Landscape of Mt.Unzen, Nagasaki
- Medium:
- Mokuhanga (Japanese woodblock)
- Image courtesy of
- Saru Gallery
Description
Mt. Unzen is the volcanic massif rising above the Shimabara Peninsula in Nagasaki Prefecture; its peaks (Fugen-dake among them) and the spa town of Unzen on its slopes were familiar Taisho-Showa travel subjects. Onchi's landscape would typically reduce the mountain to a few flat color planes with [bokashi](/glossary/bokashi) gradients establishing atmosphere, more concerned with structural composition than topographical record. Where the [meisho-e](/glossary/meisho-e) tradition handed down a vocabulary for famous mountain views (Hokusai's Fuji, Hiroshige's stations), [sosaku-hanga](/glossary/sosaku-hanga) artists treated such scenes as occasions for personal pictorial invention rather than for completing a recognizable set.
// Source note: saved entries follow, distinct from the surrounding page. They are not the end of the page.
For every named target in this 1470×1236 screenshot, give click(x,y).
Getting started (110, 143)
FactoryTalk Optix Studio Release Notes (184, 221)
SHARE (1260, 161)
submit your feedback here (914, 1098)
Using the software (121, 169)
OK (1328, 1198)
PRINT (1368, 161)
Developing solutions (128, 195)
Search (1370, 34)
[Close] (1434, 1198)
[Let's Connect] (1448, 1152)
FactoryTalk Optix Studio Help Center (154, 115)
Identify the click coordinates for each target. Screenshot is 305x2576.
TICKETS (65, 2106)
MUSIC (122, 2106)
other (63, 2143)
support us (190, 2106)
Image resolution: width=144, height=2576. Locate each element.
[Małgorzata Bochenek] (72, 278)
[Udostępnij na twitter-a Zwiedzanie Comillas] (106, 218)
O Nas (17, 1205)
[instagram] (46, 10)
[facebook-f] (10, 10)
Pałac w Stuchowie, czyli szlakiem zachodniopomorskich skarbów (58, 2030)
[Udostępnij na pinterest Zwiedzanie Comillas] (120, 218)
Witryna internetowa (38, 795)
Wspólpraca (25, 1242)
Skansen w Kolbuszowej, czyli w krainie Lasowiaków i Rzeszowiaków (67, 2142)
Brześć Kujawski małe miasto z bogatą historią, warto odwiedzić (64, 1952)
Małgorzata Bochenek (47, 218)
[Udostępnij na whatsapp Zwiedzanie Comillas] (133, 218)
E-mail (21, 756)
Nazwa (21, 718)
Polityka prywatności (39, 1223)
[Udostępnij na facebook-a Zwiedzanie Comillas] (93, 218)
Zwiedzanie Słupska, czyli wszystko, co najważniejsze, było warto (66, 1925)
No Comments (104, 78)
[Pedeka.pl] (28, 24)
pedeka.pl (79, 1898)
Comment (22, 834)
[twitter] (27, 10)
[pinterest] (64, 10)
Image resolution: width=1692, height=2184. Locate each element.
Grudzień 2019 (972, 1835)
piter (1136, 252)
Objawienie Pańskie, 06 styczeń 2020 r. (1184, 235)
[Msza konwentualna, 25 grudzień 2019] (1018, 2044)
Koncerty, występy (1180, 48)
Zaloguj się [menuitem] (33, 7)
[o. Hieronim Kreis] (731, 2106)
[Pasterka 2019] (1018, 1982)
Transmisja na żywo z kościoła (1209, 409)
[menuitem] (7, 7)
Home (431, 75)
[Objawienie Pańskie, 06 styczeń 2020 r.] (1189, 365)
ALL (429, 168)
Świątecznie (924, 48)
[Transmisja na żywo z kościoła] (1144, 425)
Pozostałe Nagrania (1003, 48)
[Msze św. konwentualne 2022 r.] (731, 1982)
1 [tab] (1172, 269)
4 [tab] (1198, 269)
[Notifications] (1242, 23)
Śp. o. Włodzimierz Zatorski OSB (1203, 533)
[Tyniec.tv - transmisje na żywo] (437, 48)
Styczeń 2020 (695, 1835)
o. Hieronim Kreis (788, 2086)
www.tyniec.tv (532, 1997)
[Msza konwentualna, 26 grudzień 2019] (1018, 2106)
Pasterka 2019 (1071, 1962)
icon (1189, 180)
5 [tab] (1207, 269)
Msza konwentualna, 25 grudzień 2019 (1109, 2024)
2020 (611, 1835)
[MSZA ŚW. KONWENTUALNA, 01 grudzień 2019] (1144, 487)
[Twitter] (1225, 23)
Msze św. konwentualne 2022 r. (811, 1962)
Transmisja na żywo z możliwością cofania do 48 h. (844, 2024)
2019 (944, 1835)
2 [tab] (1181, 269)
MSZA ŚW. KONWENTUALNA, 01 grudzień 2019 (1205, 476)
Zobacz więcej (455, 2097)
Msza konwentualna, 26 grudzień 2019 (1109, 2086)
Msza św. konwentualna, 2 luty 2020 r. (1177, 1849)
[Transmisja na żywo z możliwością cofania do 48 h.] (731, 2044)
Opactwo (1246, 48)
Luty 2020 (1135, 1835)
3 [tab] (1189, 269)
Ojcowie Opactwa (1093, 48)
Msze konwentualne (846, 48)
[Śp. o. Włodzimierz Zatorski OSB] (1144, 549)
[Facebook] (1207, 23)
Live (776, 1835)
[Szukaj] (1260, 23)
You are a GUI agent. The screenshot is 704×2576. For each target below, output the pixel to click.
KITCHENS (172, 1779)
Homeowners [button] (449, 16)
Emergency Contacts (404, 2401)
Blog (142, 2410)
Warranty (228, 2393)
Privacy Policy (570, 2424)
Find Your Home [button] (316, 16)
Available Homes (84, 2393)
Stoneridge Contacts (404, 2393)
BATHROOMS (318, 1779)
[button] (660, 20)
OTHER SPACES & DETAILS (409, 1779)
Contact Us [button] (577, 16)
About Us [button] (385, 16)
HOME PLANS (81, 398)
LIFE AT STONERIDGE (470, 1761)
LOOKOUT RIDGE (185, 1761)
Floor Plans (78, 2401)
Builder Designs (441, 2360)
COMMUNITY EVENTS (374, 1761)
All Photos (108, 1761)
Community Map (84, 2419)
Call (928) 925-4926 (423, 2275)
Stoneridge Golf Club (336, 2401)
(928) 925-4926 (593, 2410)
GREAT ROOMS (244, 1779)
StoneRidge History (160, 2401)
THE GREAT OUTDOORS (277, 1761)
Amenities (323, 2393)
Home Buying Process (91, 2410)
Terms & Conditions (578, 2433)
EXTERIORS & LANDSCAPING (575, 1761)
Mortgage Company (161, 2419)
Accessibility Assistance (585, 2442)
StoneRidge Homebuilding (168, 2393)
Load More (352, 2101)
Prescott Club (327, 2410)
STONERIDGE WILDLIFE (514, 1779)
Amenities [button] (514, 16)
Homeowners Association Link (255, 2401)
Self-carved key and color blocks give the printed surface a directness absent from the polished collaborative [ukiyo-e](/glossary/ukiyo-e) of the previous century. The print belongs to Onchi's representational landscape work, running parallel to his lyrical portraits and his abstract "Work" compositions across the same productive decades.